MÜDAHALE KABUL EDİLEMEZ

Kayyum rektör İnci döneminde öğretim görevlilerinin, öğrencilerin kampüse alınmadığını anımsatan CHP Milletvekili Onur Konuralp yaşananları şu şekilde değerlendirdi: “Bu bir rezil olma halidir. Kayyum olarak nitelendirilen bir rektör Boğaziçi’ni ancak bu şekilde yönetir. Bir insan hem akademik birikimini hem de rektörlük görevini ancak bu ve buna benzer kararlarla rezil edebilir. Milletvekillerine bunu yapan bir rektörlük anlayışı öğrencilere ve akademisyenlere neler yapmaz ki yaptı da. Üniversitenin geçmiş dönemdeki rektörlerinin bile kampüse alınmadığı, lisans yüksek lisans ya da doktora eğitimlerini Boğaziçi’nde yapmış öğrencilerin ve eski akademisyenlerin okula sokulmadığını gördük. Aynı zamanda Boğaziçi’ni Boğaziçi yapan birtakım akademik birikimler, bizzat bu rektörlük ve rektörlük anlayışı tarafından yerle yeksan edildi. Bunun geldiği nokta milletvekillerini de kampüse sokmak istememekle sonuçlandı.”

KENDİ ÇİFTLİĞİNE ÇEVİRDİ

Vekillerin kampüse girişinin İnci’nin sözlü talimatı ile engellediğine dikkat çeken EMEP Milletvekili İskender Bayhan, “Resmi bir beyanat yok, tamamen telefon üzerinden verilmiş bir engelleme, üniversiteye sokmama tutumu, yasak zihniyeti. İnci, Boğaziçi Üniversitesi’ni kayyum rektör olarak tek adam zihniyetiyle yönetiyor ve kendini Erdoğan’a beğendirtme çabası içinde. Bu tutumuyla Erdoğan’ın gözündeki itibarını yükselttiğini düşünüyor. Kendisi bir fizik profesörü, bir yerçekimi kanunu var ve ona inanmadan adeta ‘var olmanın dayanılmaz hafifliği’ ile oturuyor o koltuğa belli ki. ‘Burası Naci İnci’nin çiftliğidir’ demeye getiriyor” dedi” ifadelerini kullandı.

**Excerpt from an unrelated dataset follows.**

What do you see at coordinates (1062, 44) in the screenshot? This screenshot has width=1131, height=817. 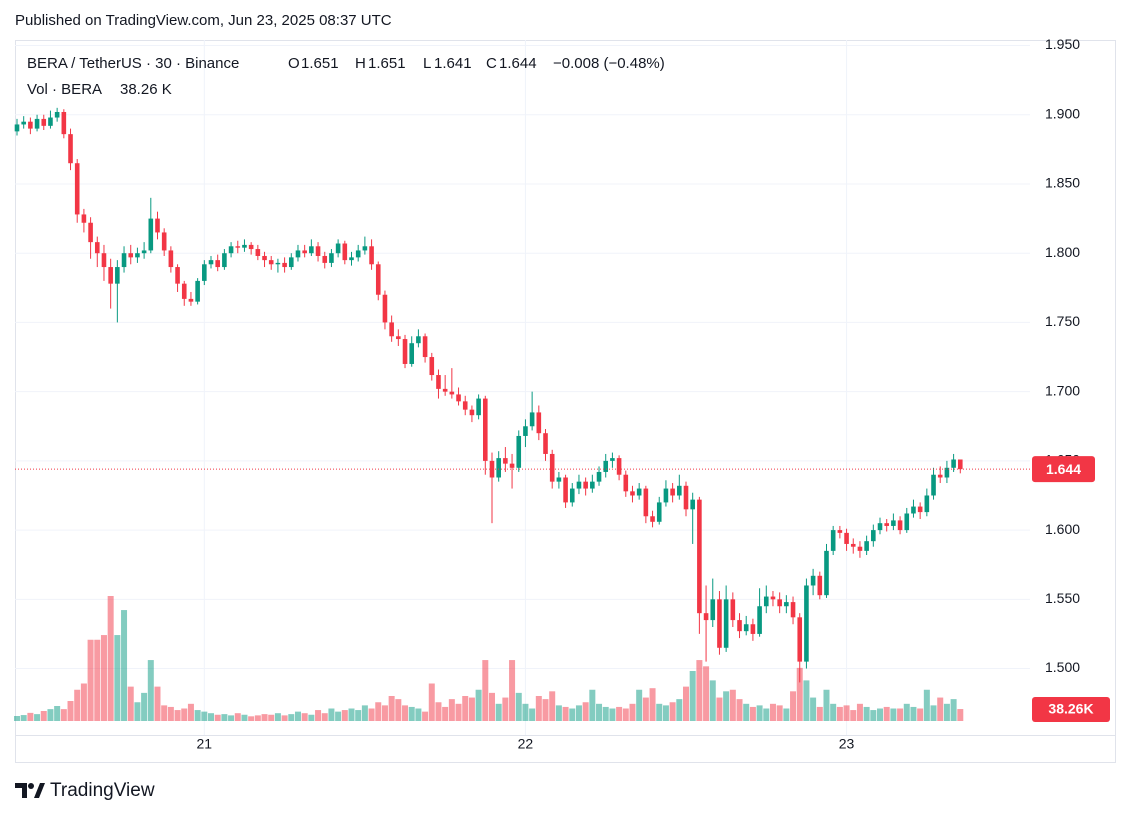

Bayhan son olarak şunları aktardı: “İnci’nin bütün hesabı ilerici, demokratik, özerk bir eğitim anlayışı açısından ne varsa hesaplaşmak ve hepsini ayaklar altına almak üzerine. Yaşananlardaki tutumu da onun devamıydı. Yetkililer üniversite özerk bir alan olduğuna dair savunma yaptı. Üniversitenin atanmış bir kayyum rektörün çiftliğine dönüşmüş olmasının özerklikle bir alakası yok.”